In Absprache mit Studenten und Lehrenden wurden danach neue Raumstrukturen geschaffen, Gänge geöffnet und so zusätzlicher Raum nutzbar gemacht. Bei den Architekturstudenten entstand dadurch etwa ein Geschoß, das nur durch verschiebbare Glaswände unterteilt werden kann. Außerdem wurden Ferstl- und Schwanzertrakt besser als bisher miteinander verbunden und der Ursprungscharakter des Baus deutlicher herausgearbeitet.

„Man sieht das sehr viel entfernt worden ist, was vorher verkleidet war und das gefällt mir natürlich. Wir haben die Fachbereiche viel enger beisammen als es vorher war“, sagt Professor Stefan Dietz.

„Angewandte“ mit neuem Quartier

Die Universität für angewandte Kunst breitet sich aus: Wo früher das Finanzministerium und dann Flüchtlinge untergebracht waren, studieren nun junge Künstler.

Erweiterung hat eine längere Geschichte

Rektor Bast will den Schwung gleich mitnehmen. Die Bedeutung der Angewandten werde angesichts digitaler Revolution und gesellschaftlicher Umbrüche weiter wachsen, betonte er. Er werde deshalb den Weg einer „Erneuerung des universitären Bildungsverständnisses weitergehen“. „Und gerade weil wir versprechen hier weiterzutun, kann ich nicht versprechen, dass wir in den kommenden Jahren den Vertretern der MINT-Fächer und monodisziplinären Massenfächer das Feld überlassen werden“.

Der Erweiterungsbau der Angewandten hat übrigens bereit eine längere Geschichte, zuletzt war Bast mit seinen Plänen im Jänner 2014 gescheitert: Wegen Platzmangels und des desolaten Zustands hatte das Gebäude der Angewandten eigentlich ab Mitte 2013 saniert und um 10.000 Quadratmeter erweitert werden sollen.
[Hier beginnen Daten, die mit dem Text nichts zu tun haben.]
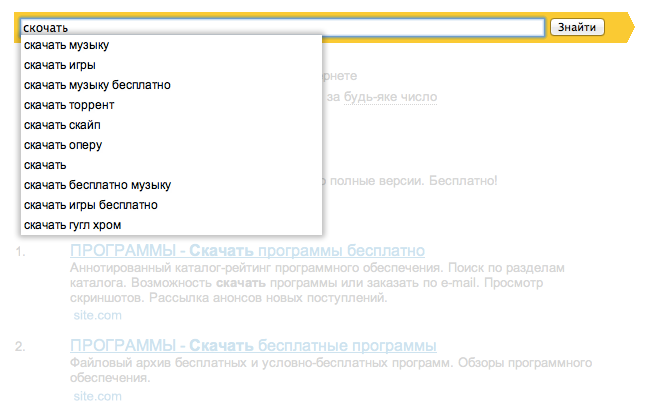This screenshot has height=402, width=660.
Task: Click the search field containing "скочать"
Action: point(282,27)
Für das Projekt war ein Architekturwettbewerb abgehalten worden, im Februar 2012 wurde das Siegerprojekt des Architekten Wolfgang Tschapeller präsentiert. Schließlich zog das Wissenschaftsministerium zurück, nachdem die Kosten für das Projekt sich innerhalb eines Jahres auf 105 Mio. Euro verdoppelt hätten und das Finanzministerium das nicht finanzieren wollte.